— Start —

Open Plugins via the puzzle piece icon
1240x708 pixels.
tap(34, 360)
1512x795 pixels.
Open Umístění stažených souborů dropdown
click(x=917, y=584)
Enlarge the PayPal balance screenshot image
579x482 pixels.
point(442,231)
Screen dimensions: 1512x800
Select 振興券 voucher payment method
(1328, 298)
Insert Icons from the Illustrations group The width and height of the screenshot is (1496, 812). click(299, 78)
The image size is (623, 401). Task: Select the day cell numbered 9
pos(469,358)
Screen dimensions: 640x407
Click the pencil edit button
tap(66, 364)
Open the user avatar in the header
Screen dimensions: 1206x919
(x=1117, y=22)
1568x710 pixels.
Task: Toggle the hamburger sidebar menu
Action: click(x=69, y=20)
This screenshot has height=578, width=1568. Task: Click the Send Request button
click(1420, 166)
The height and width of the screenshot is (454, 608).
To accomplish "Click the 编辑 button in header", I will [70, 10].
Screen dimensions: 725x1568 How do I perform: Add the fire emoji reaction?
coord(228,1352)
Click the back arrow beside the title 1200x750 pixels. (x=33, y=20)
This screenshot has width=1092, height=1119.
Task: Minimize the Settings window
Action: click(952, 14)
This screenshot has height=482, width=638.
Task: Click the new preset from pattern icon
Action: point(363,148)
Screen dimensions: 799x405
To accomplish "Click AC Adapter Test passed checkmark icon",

— End —

Stated problem :: Return all of the entries above word for word, with nothing changed.

Expected answer ::
Open Plugins via the puzzle piece icon
1240x708 pixels.
tap(34, 360)
1512x795 pixels.
Open Umístění stažených souborů dropdown
click(x=917, y=584)
Enlarge the PayPal balance screenshot image
579x482 pixels.
point(442,231)
Screen dimensions: 1512x800
Select 振興券 voucher payment method
(1328, 298)
Insert Icons from the Illustrations group The width and height of the screenshot is (1496, 812). click(299, 78)
The image size is (623, 401). Task: Select the day cell numbered 9
pos(469,358)
Screen dimensions: 640x407
Click the pencil edit button
tap(66, 364)
Open the user avatar in the header
Screen dimensions: 1206x919
(x=1117, y=22)
1568x710 pixels.
Task: Toggle the hamburger sidebar menu
Action: click(x=69, y=20)
This screenshot has height=578, width=1568. Task: Click the Send Request button
click(1420, 166)
The height and width of the screenshot is (454, 608).
To accomplish "Click the 编辑 button in header", I will [70, 10].
Screen dimensions: 725x1568 How do I perform: Add the fire emoji reaction?
coord(228,1352)
Click the back arrow beside the title 1200x750 pixels. (x=33, y=20)
This screenshot has width=1092, height=1119.
Task: Minimize the Settings window
Action: click(952, 14)
This screenshot has height=482, width=638.
Task: Click the new preset from pattern icon
Action: point(363,148)
Screen dimensions: 799x405
To accomplish "Click AC Adapter Test passed checkmark icon",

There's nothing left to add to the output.